**Stated task 1:**
Answer these questions using the passage on the history of the West Side site that became Hudson Yards:
(a) In what year did Penn Station open nearby?
(b) What is the name of the New York City historian quoted in the passage?
(c) How many blocks would William Zeckendorf's proposed airport have taken over?
**Stated task 2:**
Replace "plot of land" with "stretch of land" and write out the part of the Hudson Yards history passage starting at "Bloomberg and Ross" and ending at "and 12th Avenues.".
**Stated task 3:**
Extend the passage on the history of the Hudson Yards site by continuing it from where it stops.

Bloomberg and Ross were hardly the first people to see the potential in the plot of land at West 30th and West 34th Streets between 10th and 12th Avenues.
After being home to a military fort (whose name was lost to history, if it ever had one), the area around West 34th Street became part of the Hudson River Railroad in 1849, Curbed New York reported. When Penn Station opened nearby in 1910, developers started looking at the area as a potential new spot to build offices, New York City historian Kevin Draper said.
“Everything that’s being developed now, that was the hope and the dream of these developers 100 years ago,” Draper said. “They thought that this was going to be the center of New York.”
Largely due to Grand Central, builders set their sights on Midtown as the next business hub instead. But, Draper added, “you could’ve flipped a coin at which neighborhood would’ve been more popular.”
One of the earliest ideas for the site was perhaps even more ambitious than Hudson Yards. The prominent New York developer William Zeckendorf wanted to build a $3 billion airport that would take over a whopping 144 blocks on the West Side, from 71st Street to 34th Street, according to Untapped Cities.

**Record extracts:**
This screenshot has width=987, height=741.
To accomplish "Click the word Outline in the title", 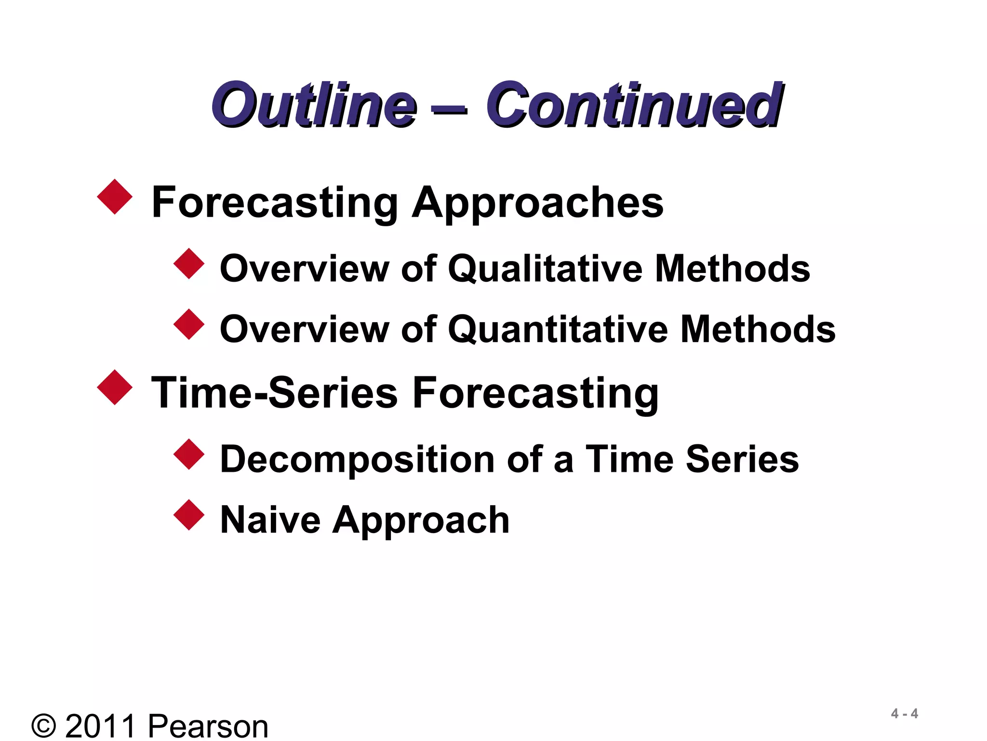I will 314,105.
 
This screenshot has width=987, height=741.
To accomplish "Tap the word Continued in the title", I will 634,105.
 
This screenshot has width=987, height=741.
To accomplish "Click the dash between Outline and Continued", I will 449,110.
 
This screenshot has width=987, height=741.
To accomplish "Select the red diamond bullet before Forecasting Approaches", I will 115,197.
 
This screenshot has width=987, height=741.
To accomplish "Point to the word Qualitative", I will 545,269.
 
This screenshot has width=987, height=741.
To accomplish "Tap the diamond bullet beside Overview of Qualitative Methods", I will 189,264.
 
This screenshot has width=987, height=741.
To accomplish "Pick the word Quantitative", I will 558,329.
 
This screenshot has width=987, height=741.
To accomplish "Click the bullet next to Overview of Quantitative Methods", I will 189,325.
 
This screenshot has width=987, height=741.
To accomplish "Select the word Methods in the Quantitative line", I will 758,329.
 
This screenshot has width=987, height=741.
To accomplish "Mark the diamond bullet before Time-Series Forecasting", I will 115,387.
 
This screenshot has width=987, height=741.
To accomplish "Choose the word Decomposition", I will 357,459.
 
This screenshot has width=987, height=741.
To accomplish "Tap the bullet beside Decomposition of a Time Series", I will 189,454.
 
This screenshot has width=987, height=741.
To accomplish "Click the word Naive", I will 270,520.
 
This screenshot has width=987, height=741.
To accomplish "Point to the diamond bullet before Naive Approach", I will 189,515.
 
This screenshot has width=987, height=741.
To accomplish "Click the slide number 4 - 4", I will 905,714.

**Output 1:**
(a) 1910
(b) Kevin Draper
(c) 144

**Output 2:**
Bloomberg and Ross were hardly the first people to see the potential in the stretch of land at West 30th and West 34th Streets between 10th and 12th Avenues.

**Output 3:**
The land remained basically unused until the 1970s, when Nassau County Senator John Caemmerer came up with a plan. Long Island Railroad cars often traveled back empty to Long Island in between rush hours because there was no storage space in the city and Caemmerer saw a solution in the plot of land, according to Curbed.
The MTA opened the nearly $200 million, 26-acre John D. Caemmerer West Side Storage Yard, commonly called West Side Yards, five years after his death in 1986, The New York Times reported. It had space for 320 trains, 30 tracks and the MTA would sell the air rights to fund future capital programs.
Proposals throughout the years using the air rights included the land being part of President Donald Trump’s failed 77-acre Television City project, a site for a new Madison Square Garden and the home of the Bronx Bombers.
But it was investment banker and Bloomberg’s deputy mayor for economic development Daniel Doctoroff’s vision that gained the most traction. Doctoroff wanted to entice the International Olympic Committee to host the 2012 summer games in the city.
He released a nearly $3 billion plan in 2000 which included building a 75,000-seat stadium on what’s now the second phase of Hudson Yards, extending the 7 train and using the eastern section for office and residential development, the Times reported. The stadium would be turned over to the New York Jets after the Olympics, who wanted a home away from Giants Stadium in New Jersey.
“It was very unusual then for two N.F.L. teams to share a stadium, particularly a stadium that was named for another team,” said Cross, who tasked with finding a stadium site for the Jets. “The Olympic bid for was a perfect solution.”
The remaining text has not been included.